INKED IN THE MIND
Rome: Piranesi’s Vision
State Library of Victoria, Melbourne, until June 22
IN the first of his youthful poems known as the Eclogues, Virgil has a shepherd telling another of his visit to the city of Rome. Tityrus used to imagine the capital, he says, as a bigger version of the market towns of their own region: sic parvis componere magna solebam — composing great things from little ones — but in reality it rises up like a great cypress towering over low hedge shrubs.
Yet Virgil himself lived in Naples, probably because it was remarkably beautiful, had a healthier seaside location and Greek, the language that inspired his own poetic creation, was spoken there.
He was far from unaware that great cities could be destroyed. In his second work, the Georgics, he associates Rome implicitly with a reference to kingdoms doomed to perish — peritura ... regna — and in the Aeneid, the epic of the foundation of Rome, he presents in Book II the most vivid and memorable account of the rape and destruction of a city in the history of literature. It is the refugees from the sack of Troy who are destined, under the leadership of Aeneas, to found a new home in Italy, and this gives the poet, in due course, the opportunity to imagine Rome before Rome.
In Book VIII, Aeneas arrives at the site of what is to become the biggest city in the world, but is only partly occupied by a small Greek colony, Pallanteum. He contemplates sites still barely touched by human hand yet which by the poet’s own day had been densely built up for many centuries, covered with already ancient and venerable structures. The most striking passage of all, to a modern reader, is when he looks at what will one day be the Forum but is still only a meadow for pasturing cattle.
The passage would already have been spinetingling to a Roman, as it would be to a Londoner or a New Yorker imagining the primitive topography of the city whose existence they now take for granted. But it is almost breathtaking to a modern reader because a cow pasture is exactly what the Forum became once again after the fall of Rome, and it was even known as the Campo Vaccino. What had been the heart of the greatest empire the world had known was, by early modern times, a collection of spectacular ruins in which illiterate peasants watched over their beasts while the few surviving buildings had been turned into churches.
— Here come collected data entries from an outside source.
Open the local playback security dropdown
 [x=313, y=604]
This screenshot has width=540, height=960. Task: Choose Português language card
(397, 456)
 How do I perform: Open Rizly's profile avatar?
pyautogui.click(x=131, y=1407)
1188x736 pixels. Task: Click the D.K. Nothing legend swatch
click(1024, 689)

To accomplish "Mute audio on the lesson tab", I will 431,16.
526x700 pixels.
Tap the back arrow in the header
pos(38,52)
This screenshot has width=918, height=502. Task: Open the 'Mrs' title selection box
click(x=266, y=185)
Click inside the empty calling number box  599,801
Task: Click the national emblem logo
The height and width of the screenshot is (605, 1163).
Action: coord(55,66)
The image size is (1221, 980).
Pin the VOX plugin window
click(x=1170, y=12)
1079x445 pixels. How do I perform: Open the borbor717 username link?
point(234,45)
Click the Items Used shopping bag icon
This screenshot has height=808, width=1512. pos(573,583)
It was this poignant contrast between the vestiges of ancient grandeur and the mediocrity of modern superstition — as he in particular saw it — that was in Gibbon’s mind when he conceived the plan of his masterpiece: “It was at Rome, on the 15th of October, 1764, as I sat musing amid the ruins of the Capitol, while the barefooted friars were singing vespers in the Temple of Jupiter, that the idea of writing the decline and fall of the city first started to my mind.”
I quoted this passage two years ago in discussing In Search of the Picturesque, an evocative exhibition at Geelong Art Gallery. The same curator, Colin Holden, has now put together at the State Library of Victoria a fine survey of the great 18th-century engraver and etcher Giovanni Battista Piranesi. Piranesi was author of the most dramatic images made of Rome, including both its modern edifices and the remains of its ancient ones.
Coinciding with the State Library exhibition are two others that I have not yet had the opportunity to see: The Piranesi Effect, devoted to the influence of Piranesi on contemporary Australian artists, at the Ian Potter Museum at the University of Melbourne (until May 24); and A Traveller’s Dream, with photographs of Piranesi’s motifs by Graziano Panfili at the Italian Cultural Institute (until April 30).